What you should do: The reply should be an exact transcription of every record.

Records Block Start

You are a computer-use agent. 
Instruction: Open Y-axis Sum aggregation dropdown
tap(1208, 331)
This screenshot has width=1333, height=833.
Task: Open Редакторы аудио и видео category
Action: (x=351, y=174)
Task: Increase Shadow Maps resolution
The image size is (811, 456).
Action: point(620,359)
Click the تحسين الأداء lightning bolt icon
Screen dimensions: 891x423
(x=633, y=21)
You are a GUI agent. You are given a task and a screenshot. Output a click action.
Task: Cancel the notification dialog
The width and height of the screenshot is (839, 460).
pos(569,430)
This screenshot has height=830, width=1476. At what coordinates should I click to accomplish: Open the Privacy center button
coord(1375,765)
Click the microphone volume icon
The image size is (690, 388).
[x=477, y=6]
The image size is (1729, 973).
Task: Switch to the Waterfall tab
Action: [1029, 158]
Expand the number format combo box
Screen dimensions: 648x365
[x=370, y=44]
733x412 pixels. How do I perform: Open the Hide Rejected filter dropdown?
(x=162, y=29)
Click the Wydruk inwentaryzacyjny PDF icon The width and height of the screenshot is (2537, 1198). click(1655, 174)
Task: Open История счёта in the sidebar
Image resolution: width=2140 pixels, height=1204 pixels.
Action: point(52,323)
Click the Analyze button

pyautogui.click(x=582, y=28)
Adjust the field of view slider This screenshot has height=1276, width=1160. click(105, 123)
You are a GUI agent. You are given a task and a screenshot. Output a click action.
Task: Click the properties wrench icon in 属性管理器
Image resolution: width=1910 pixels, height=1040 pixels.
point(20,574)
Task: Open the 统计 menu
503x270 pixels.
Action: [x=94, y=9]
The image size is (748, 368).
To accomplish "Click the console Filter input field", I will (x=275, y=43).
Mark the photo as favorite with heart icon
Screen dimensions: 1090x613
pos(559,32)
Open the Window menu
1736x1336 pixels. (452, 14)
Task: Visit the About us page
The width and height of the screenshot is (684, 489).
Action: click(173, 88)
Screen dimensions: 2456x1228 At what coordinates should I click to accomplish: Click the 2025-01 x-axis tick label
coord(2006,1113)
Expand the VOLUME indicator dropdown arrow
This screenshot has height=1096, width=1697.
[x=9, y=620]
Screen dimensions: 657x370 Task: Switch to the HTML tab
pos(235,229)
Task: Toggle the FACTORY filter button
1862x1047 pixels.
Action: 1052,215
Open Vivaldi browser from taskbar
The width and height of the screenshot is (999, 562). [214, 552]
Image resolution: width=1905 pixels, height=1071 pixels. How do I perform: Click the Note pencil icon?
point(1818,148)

Records Block End

Solution for this problem:
You are a computer-use agent. 
Instruction: Open Y-axis Sum aggregation dropdown
tap(1208, 331)
This screenshot has width=1333, height=833.
Task: Open Редакторы аудио и видео category
Action: (x=351, y=174)
Task: Increase Shadow Maps resolution
The image size is (811, 456).
Action: point(620,359)
Click the تحسين الأداء lightning bolt icon
Screen dimensions: 891x423
(x=633, y=21)
You are a GUI agent. You are given a task and a screenshot. Output a click action.
Task: Cancel the notification dialog
The width and height of the screenshot is (839, 460).
pos(569,430)
This screenshot has height=830, width=1476. At what coordinates should I click to accomplish: Open the Privacy center button
coord(1375,765)
Click the microphone volume icon
The image size is (690, 388).
[x=477, y=6]
The image size is (1729, 973).
Task: Switch to the Waterfall tab
Action: [1029, 158]
Expand the number format combo box
Screen dimensions: 648x365
[x=370, y=44]
733x412 pixels. How do I perform: Open the Hide Rejected filter dropdown?
(x=162, y=29)
Click the Wydruk inwentaryzacyjny PDF icon The width and height of the screenshot is (2537, 1198). click(1655, 174)
Task: Open История счёта in the sidebar
Image resolution: width=2140 pixels, height=1204 pixels.
Action: point(52,323)
Click the Analyze button

pyautogui.click(x=582, y=28)
Adjust the field of view slider This screenshot has height=1276, width=1160. click(105, 123)
You are a GUI agent. You are given a task and a screenshot. Output a click action.
Task: Click the properties wrench icon in 属性管理器
Image resolution: width=1910 pixels, height=1040 pixels.
point(20,574)
Task: Open the 统计 menu
503x270 pixels.
Action: [x=94, y=9]
The image size is (748, 368).
To accomplish "Click the console Filter input field", I will (x=275, y=43).
Mark the photo as favorite with heart icon
Screen dimensions: 1090x613
pos(559,32)
Open the Window menu
1736x1336 pixels. (452, 14)
Task: Visit the About us page
The width and height of the screenshot is (684, 489).
Action: click(173, 88)
Screen dimensions: 2456x1228 At what coordinates should I click to accomplish: Click the 2025-01 x-axis tick label
coord(2006,1113)
Expand the VOLUME indicator dropdown arrow
This screenshot has height=1096, width=1697.
[x=9, y=620]
Screen dimensions: 657x370 Task: Switch to the HTML tab
pos(235,229)
Task: Toggle the FACTORY filter button
1862x1047 pixels.
Action: 1052,215
Open Vivaldi browser from taskbar
The width and height of the screenshot is (999, 562). [214, 552]
Image resolution: width=1905 pixels, height=1071 pixels. How do I perform: Click the Note pencil icon?
point(1818,148)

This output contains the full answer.